White powdery mildew is usually a result of too high humidity in the grow room, accompanied with low or absence of airflow. It is one of the common fungi infestations you’ll encounter as a marijuana grower. In the long run, the powdery substance continues to spread to the other parts of the plants and produce more mildew like eating up your marijuana plants.
Bud rot is caused by levels of high humidity accompanied by low airflow. It can also be caused by overwatering, which results in rotting of cannabis buds. The rotting starts from the inside, slowly turning brown and moldy.
Sciarid flies or fungus gnats are small flying insects with a 3 and 5mm size. These are small and dark-colored flies that usually appear and spread on the lower parts of cannabis plants. It also happens in the substrate. Fungus gnats feed on sugars, decomposing organic material, and molasses. High humidity and low light intensity make your cannabis plants susceptible to fungus gnats. Warm temperatures also predispose your plants to this condition.
Fungus gnats are common guests in indoor crops and greenhouses. Hydroponic systems are highly sensitive to sciarid flies. Organic substrates with excessive moisture make an excellent habitat for fungus gnats.
Female sciarid flies lay around 50 to 200 eggs in the substrate and hatch after 48 to 72 hours in favorable conditions. For the next 2 to 3 weeks, there are four different stages of development that larvae pass through. The propagation is fast enough, which highly depends on the environmental conditions.
Heat stress also occurs when a cannabis plant is placed too close or directly to the heat lamp. Heat stress also refers to a form of stress on cannabis plants as a result of too high temperature in your grow room. The ideal temperature in the grow room should be close o 75 degrees Fahrenheit at all time. However, it reaches below 80 degrees Fahrenheit, the cannabis plant starts to slow down.

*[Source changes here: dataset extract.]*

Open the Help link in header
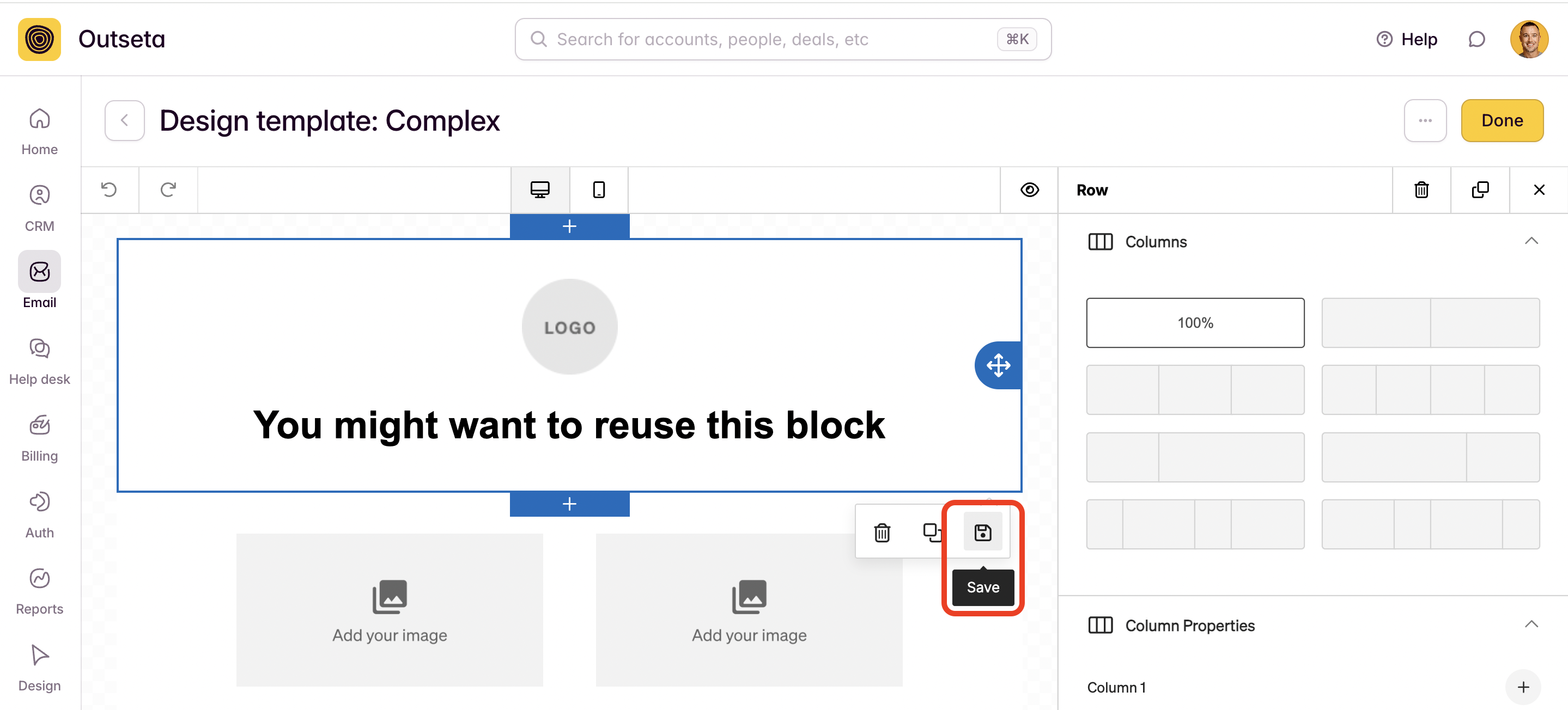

Fusarium is a genus of filamentous fungi living in the soil and may affect your cannabis plants. Most species are considered saprophytes, feeding on the debris of other soil organisms. Fusarium eventually develops as parasites, producing mycotoxins that can also affect humans causing skin infections. The colonization of fusarium takes place at the level of the soil, through the shallow roots or the stem, which moves all parts of the cannabis plant via the vascular bundles.
Aphids affect marijuana growers around the world. Aphids are a common garden pest with detrimental effects on cannabis plants. They are small sap-sucking insects which are destructive on cultivated plants. Aphids vary in size from 1 to 10 mm. It can be green, white, red, or black in color with two whip-like antennae and tube-like structures referred to as cornicles.
In early spring, winged female aphids hatch, giving birth to female nymphs. Only within a few weeks, young aphids are born. The number of aphids rises dramatically in a relatively short period of time. Aphids develop as males and females, mating to produce overwintering eggs by the end of summer.
Growing cannabis plants with the wrong pH level is a common reason why people experience cannabis plant issues. To prevent health problems, mix nutrients and water at the right pH. Remember that the pH level affects the absorption of nutrients by your cannabis plants. Invest in a reliable pH meter to ensure the water and soil has a neutral pH which is 7.
Growing cannabis is a tricky process, and there are so many things that can go wrong. Too little or too much water, heat, or fertilizer, mildew, mites, viruses, mold, issues with ozone exposure, fluctuations in pH, and nutrient deficiencies can jeopardize your yield and the quality of the final product. Keep these quick fixes in mind and research intensively if ever you encounter any of these common marijuana plant problems.